*** Block opens ***
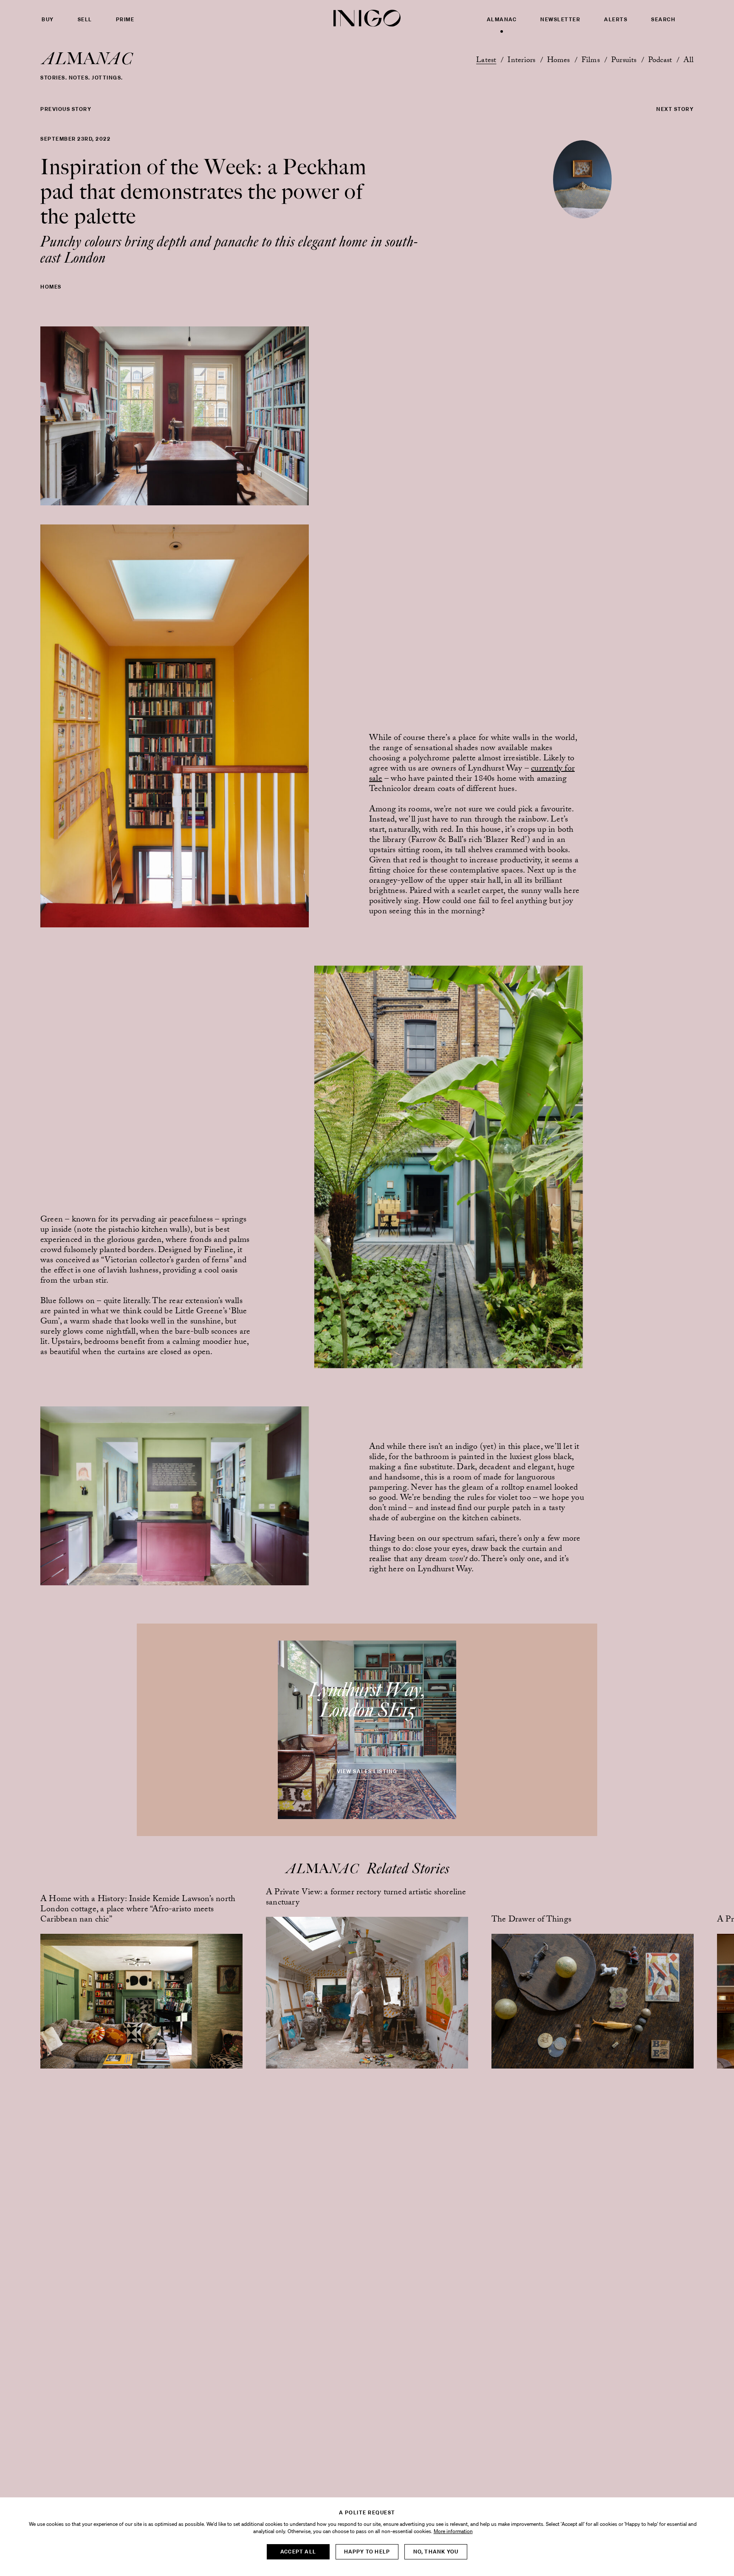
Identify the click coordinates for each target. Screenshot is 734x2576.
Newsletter (560, 20)
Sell (85, 20)
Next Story (675, 109)
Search (663, 20)
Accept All (298, 2551)
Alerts (615, 20)
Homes (558, 61)
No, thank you (436, 2551)
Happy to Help (367, 2551)
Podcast (660, 61)
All (688, 61)
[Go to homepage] (367, 18)
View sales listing (367, 1771)
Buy (48, 20)
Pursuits (624, 61)
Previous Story (65, 109)
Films (591, 61)
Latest (486, 61)
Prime (125, 20)
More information (453, 2531)
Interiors (521, 61)
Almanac (502, 20)
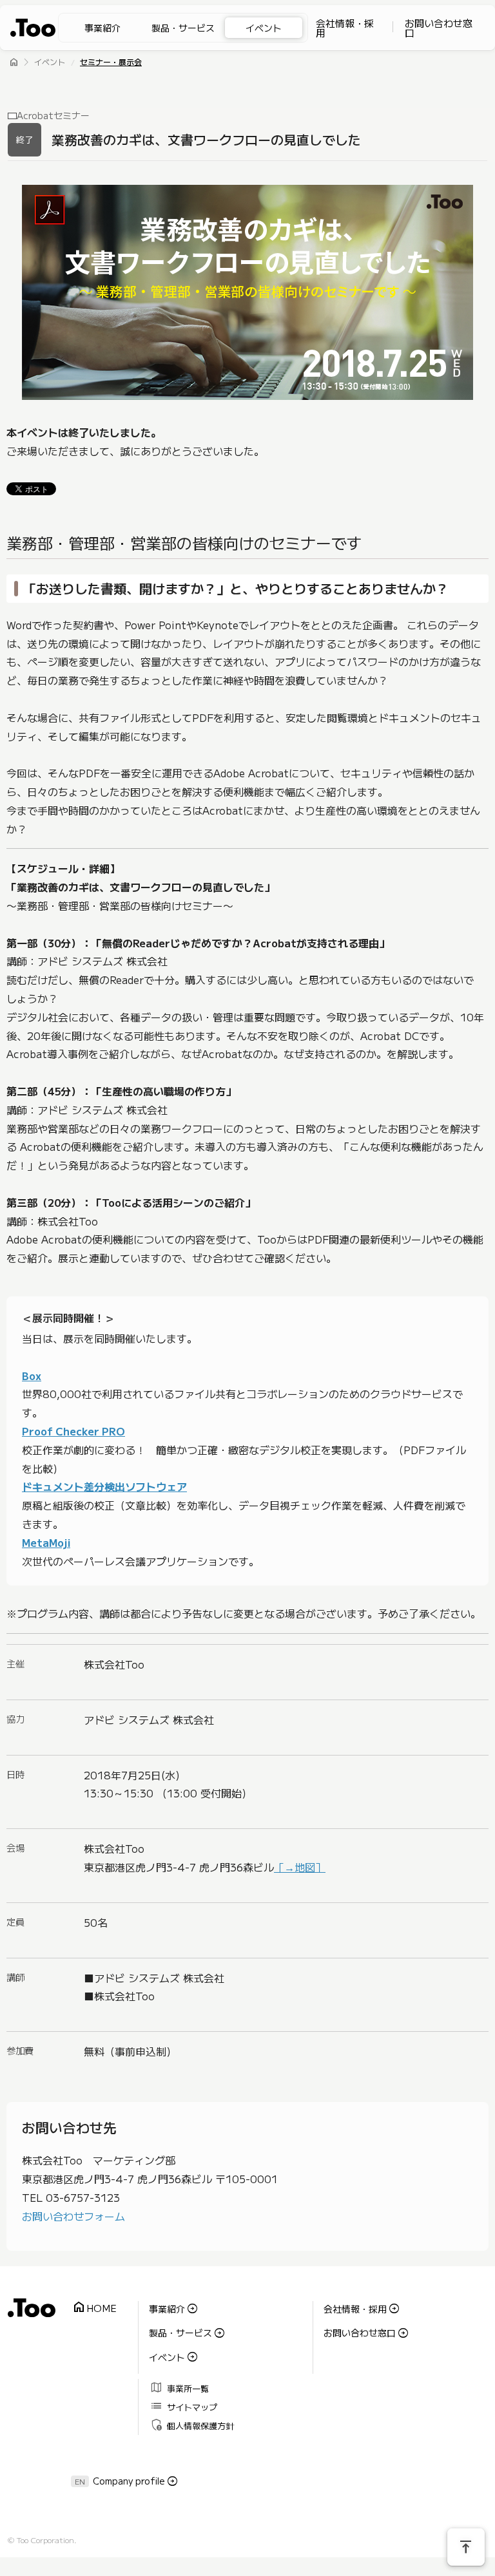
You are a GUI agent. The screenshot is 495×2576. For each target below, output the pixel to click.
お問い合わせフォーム (73, 2216)
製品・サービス (183, 27)
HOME (94, 2308)
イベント (264, 27)
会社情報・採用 (345, 27)
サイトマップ (184, 2406)
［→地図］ (299, 1867)
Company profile (129, 2480)
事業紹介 (102, 27)
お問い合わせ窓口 (438, 27)
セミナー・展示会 (111, 63)
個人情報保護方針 (192, 2424)
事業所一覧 (179, 2387)
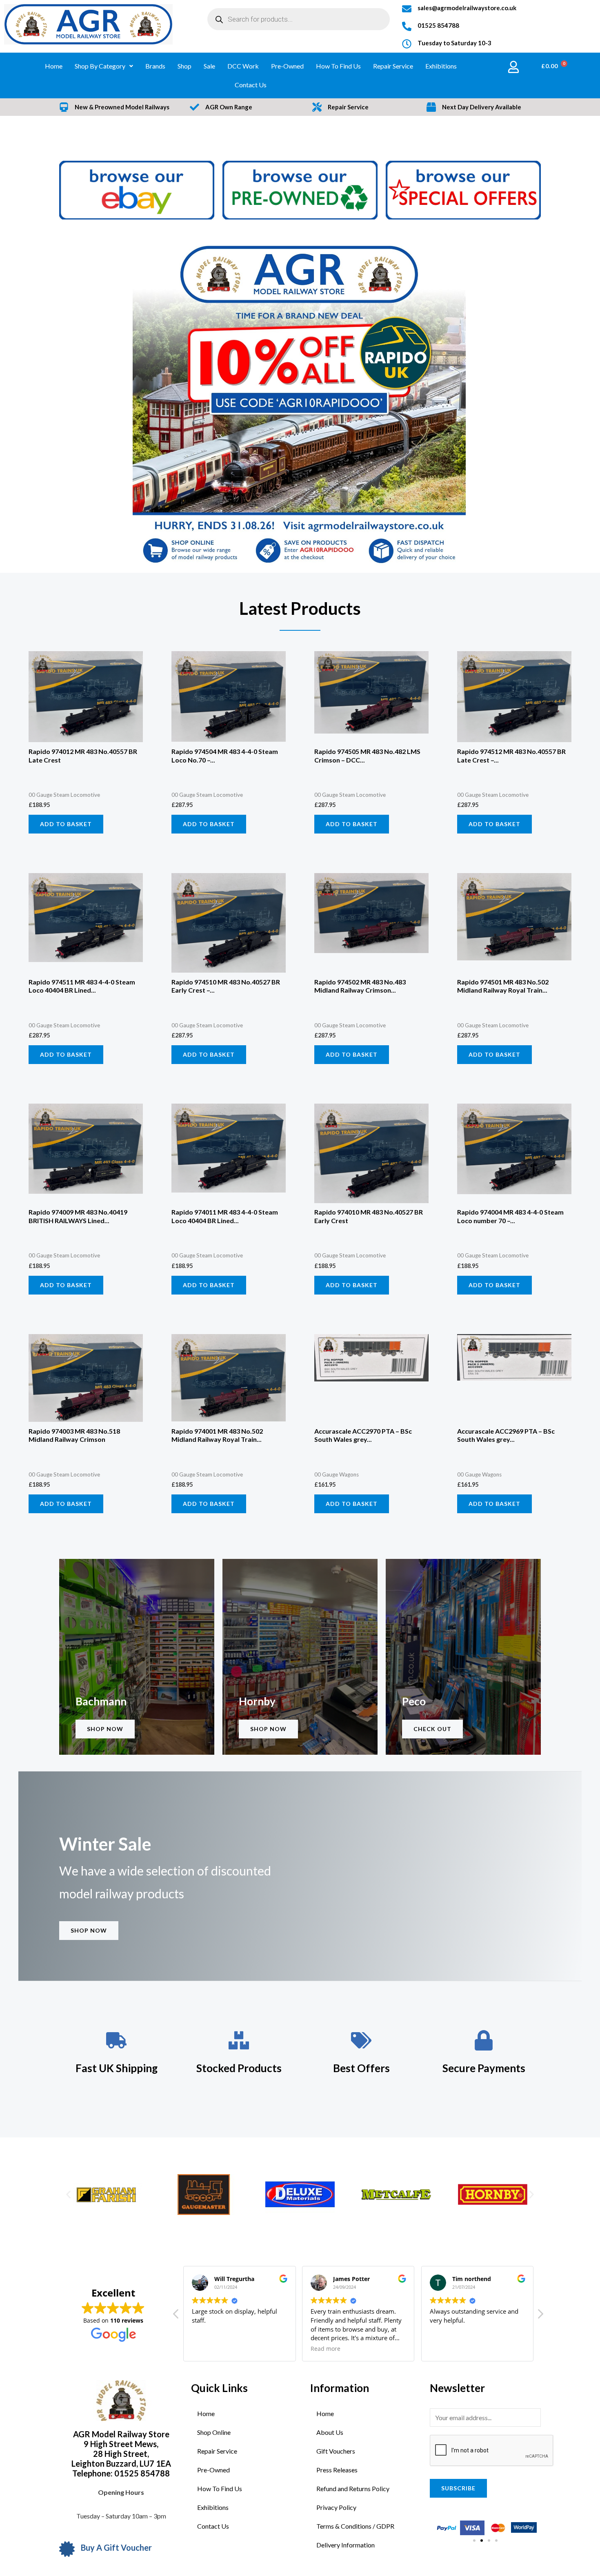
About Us (329, 2432)
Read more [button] (325, 2348)
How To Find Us (338, 66)
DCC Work (243, 66)
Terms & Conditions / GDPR (355, 2526)
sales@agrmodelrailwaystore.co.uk (467, 7)
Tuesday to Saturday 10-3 (454, 43)
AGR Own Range (228, 107)
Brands (155, 66)
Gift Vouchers (335, 2451)
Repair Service (393, 66)
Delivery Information (345, 2545)
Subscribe (458, 2488)
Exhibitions (441, 66)
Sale (209, 66)
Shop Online (214, 2432)
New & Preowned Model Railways (122, 107)
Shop (184, 66)
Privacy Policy (336, 2507)
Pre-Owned (287, 66)
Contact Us (251, 85)
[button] (68, 2195)
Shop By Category (100, 66)
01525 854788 (438, 25)
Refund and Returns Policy (352, 2488)
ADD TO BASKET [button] (66, 823)
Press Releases (337, 2470)
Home (53, 66)
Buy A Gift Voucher (116, 2547)
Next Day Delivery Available (481, 107)
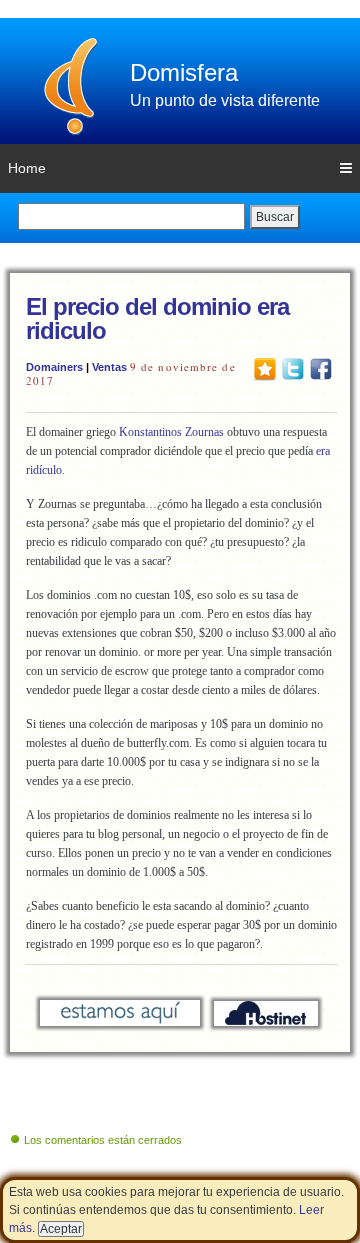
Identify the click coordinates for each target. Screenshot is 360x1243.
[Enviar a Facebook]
*** Block closes ***
Your answer must be the lines from the one containing "Press Releases (337, 2470)" through the last line of the records, both included, written out exactly and without pictures.

Result for this exercise:
Press Releases (337, 2470)
Home (53, 66)
Buy A Gift Voucher (116, 2547)
Next Day Delivery Available (481, 107)
Identify the click coordinates for each target. Screenshot is 360x1243.
[Enviar a Facebook]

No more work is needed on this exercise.